Cell adhesion: Help cells to attach and bind to each other to form tissues.

24
Q

Compare and contrast the structure, melting point and relative fluidity of saturated and unsaturated fatty acids in lipid bilayers.

A

Saturated fatty acid: higher melting point - provides stability to membrane.

Unsaturated fatty acid: lower melting point - ensures fluidity of membrane.

25
Q

Fatty acid composition of phospholipids

A

Two long fatty acid chains: hydrophobic.

Vary in length and number of double bonds (saturation)

26
Q

An example of adaptation in membrane composition in relation to habitat

A

Cold-blooded organisms (e.g. frogs) adapt to lower temperatures by increase the proportion of unsaturated fatty acids in their membrane to regulate fluidity.

27
Q

Structure of cholesterol

A

Amphipathic steroid:

Hydrophobic region: four steroid rings and a hydrocarbon side chain.

Hydrophilic region: polar hydroxyl group.

28
Q

Describe the structural placement of cholesterol within the cell membrane

A

Polar hydroxyl group interacts with phospholipid head, stiffens that region of bilayer which reduces lateral movement.

Hydrophilic region is more fluid, and interacts with phospholipid tails, preventing the packing of phospholipid tails and increasing fluidity within membrane.

29
Q

How does temperature affect fluidity?

A

At low temp, cholesterol prevents fatty acid chains of phospholipids from fitting closely together, preventing freezing.

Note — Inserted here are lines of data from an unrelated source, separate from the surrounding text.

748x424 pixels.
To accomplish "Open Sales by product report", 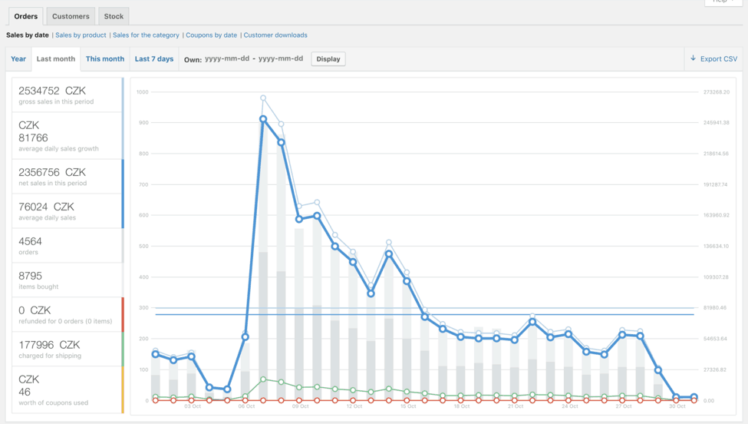I will click(x=81, y=35).
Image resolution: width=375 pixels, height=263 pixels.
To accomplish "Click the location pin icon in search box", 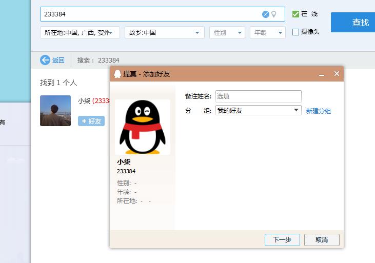I will (x=274, y=14).
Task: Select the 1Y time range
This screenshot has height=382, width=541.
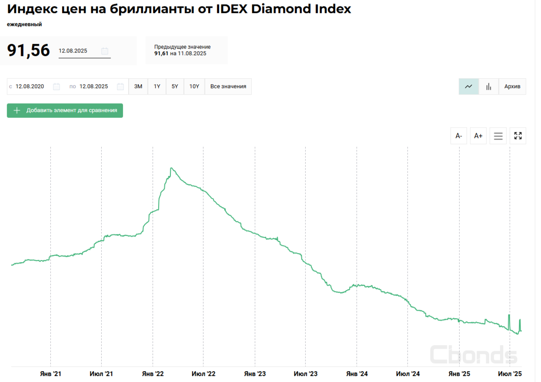Action: [x=157, y=86]
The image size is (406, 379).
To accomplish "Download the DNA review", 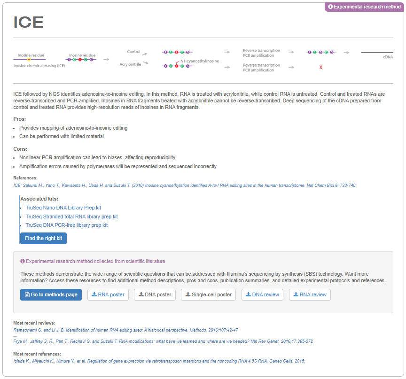I will click(x=262, y=294).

At high temp, cholesterol stabilizes membrane, reducing fluidity.

30
Q

How are extremely large substance moved across a cell membrane?

A

Bulk transport used, requiring membrane to be fluid and move.

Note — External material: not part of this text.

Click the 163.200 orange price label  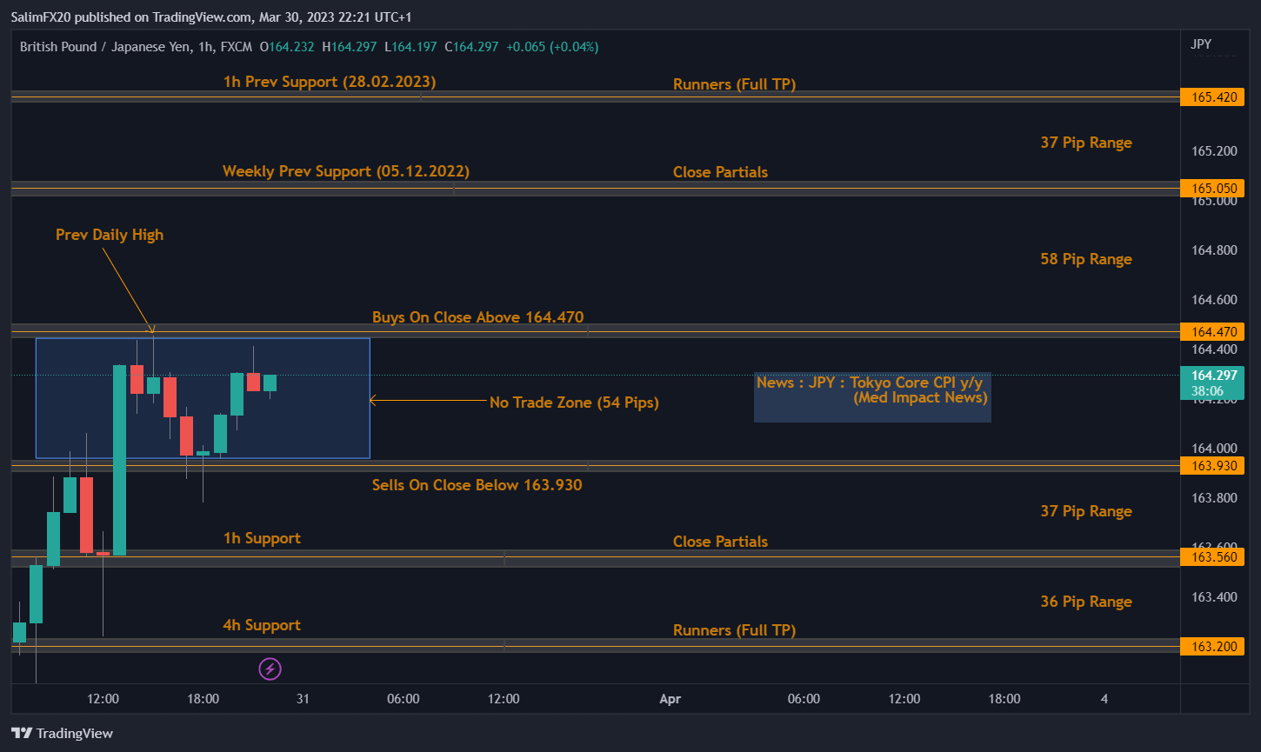(1211, 647)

Two types of bulk transport:

Endocytosis: into cell
Exocytosis: out of cell.

These are active processes that require energy (ATP).

31
Q

Process of endocytosis

A

Cell surface membrane invaginates and eventually engulfs the particles to be taken in. Membrane pinches off to form a vesicle with the ingested particles.
Cell surface membrane’s fluidity allows for this to occur. (e.g. engulfing of pathogens by phagocytosis.) Area of cell membrane decreases

32
Q

Process of Exocytosis

A

Reverse of endocytosis. Vesicles (usually formed by golgi apparatus) move towards and fuse with cell surface membrane. Contents of the cell are then released outside of the cell. (e.g. release of hormones) Area of cell membrane increases

33
Q

Role of Cell-Adhesion molecules (CAMs)

A

They are glycoproteins that mediate the binding of cells with other adjacent cells or with the extracellular matrix.

34
Q

What are cell junctions

A

Connect cells to each other allowing intracellular transport and communication. CAMs essential for forming these junctions.

35
Q

Different types of cell junctions and their roles

A

Adhesive junctions: present in epithelial cells and cardiac cells. Facilitate cell-cell adhesion in tissues to ensure structural stability and allow cells to withstand mechanical stress.

Tight junctions: present in epithelial cells. Form tight seal between cells and act as occluding junctions. This barrier prevents the unregulated movement of molecules across the barrier.

Gap junction: found in several cell types. Intracellular channels physically connecting cells for movement of molecules.